Onboarding più veloce. I test servono come documentazione eseguibile. Un nuovo sviluppatore può leggere un test per capire cosa dovrebbe fare una funzione, poi eseguirlo per verificare la propria comprensione.

Costo degli incident inferiore. Quando si verificano incident in un sistema ben testato, i test aiutano a identificare se l’incident è stato causato da una recente modifica e quale specifica modifica. Questo riduce il mean time to recovery.

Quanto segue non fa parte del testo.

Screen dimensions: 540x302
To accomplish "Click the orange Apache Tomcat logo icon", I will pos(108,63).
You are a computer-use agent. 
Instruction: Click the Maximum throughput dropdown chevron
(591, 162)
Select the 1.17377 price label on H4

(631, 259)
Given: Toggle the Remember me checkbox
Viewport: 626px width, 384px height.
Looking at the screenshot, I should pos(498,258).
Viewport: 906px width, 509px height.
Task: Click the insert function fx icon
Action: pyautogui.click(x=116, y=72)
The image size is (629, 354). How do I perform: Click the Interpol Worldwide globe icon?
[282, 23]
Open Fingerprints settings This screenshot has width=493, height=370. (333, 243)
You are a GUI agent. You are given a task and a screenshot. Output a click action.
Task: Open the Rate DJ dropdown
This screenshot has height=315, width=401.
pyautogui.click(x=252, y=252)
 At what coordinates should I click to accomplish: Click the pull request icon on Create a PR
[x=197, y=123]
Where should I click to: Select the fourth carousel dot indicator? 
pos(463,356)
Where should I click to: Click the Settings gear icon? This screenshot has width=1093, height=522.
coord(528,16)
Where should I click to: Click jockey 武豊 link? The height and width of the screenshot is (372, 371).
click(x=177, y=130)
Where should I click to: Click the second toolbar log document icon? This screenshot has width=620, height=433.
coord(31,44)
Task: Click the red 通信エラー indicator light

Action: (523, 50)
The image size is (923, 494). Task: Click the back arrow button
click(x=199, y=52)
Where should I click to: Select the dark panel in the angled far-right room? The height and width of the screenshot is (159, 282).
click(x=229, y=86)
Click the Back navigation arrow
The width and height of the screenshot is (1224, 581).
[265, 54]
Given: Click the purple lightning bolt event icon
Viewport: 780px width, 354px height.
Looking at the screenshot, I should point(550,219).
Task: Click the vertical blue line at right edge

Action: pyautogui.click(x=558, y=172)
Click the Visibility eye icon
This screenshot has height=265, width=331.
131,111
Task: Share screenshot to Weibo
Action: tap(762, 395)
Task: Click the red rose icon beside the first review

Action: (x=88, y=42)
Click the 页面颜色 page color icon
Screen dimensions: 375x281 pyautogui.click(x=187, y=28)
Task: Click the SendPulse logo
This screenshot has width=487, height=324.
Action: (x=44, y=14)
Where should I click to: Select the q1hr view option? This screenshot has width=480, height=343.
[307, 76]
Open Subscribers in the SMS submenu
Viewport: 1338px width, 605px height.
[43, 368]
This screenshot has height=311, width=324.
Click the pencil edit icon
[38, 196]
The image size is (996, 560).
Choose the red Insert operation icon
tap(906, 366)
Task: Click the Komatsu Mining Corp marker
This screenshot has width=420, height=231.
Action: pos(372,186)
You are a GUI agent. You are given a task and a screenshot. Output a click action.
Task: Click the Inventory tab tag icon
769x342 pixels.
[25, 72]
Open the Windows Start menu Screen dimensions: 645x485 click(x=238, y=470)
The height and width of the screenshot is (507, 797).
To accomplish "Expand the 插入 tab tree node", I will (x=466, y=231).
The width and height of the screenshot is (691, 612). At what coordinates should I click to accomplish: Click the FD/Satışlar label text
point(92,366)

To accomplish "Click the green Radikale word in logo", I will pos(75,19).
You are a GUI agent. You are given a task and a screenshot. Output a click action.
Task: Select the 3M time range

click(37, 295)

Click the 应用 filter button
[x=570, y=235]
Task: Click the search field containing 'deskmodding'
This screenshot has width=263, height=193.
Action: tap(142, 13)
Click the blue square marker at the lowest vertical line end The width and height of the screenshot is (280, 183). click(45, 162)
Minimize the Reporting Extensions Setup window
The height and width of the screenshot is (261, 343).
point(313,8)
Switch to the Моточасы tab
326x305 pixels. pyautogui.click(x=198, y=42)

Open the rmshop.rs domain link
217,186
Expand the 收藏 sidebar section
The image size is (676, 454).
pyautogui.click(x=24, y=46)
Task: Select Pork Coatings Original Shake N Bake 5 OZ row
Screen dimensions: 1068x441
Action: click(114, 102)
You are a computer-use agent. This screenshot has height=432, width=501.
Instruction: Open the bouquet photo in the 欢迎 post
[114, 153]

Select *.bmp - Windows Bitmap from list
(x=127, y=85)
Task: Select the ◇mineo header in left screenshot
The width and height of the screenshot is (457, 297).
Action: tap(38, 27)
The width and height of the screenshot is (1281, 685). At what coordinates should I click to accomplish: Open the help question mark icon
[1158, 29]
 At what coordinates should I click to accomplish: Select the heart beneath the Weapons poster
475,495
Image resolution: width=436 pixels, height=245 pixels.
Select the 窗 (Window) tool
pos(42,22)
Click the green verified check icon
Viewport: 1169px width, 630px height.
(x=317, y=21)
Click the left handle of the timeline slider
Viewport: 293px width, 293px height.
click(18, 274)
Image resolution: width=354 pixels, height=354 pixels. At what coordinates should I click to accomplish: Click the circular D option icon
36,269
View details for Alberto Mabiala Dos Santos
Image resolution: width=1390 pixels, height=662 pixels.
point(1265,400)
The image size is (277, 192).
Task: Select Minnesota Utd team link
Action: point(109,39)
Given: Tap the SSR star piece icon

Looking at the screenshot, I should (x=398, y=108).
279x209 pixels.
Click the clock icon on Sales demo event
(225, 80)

Per i sistemi legacy, il percorso da una bassa copertura a una copertura significativa è incrementale e richiede un investimento sostenuto. L’investimento è giustificato da ciascuno di questi benefici e dalla riduzione del debito tecnico che la copertura dei test consente.

Conclusione

I test automatizzati nei sistemi legacy non sono un lusso. Sono il prerequisito per il cambiamento sicuro. Senza copertura, ogni modifica porta un rischio sconosciuto. Con la copertura costruita tramite test di caratterizzazione e investimento incrementale, il team può refactorizzare, estendere e migliorare il sistema con fiducia.

La strategia non è testare tutto in una volta. È testare prima le aree più critiche e più frequentemente modificate, e costruire la copertura come sottoprodotto del normale lavoro di sviluppo. Questo approccio è sostenibile, misurabile e direttamente collegato alla riduzione del rischio che si accumula in ogni codebase legacy.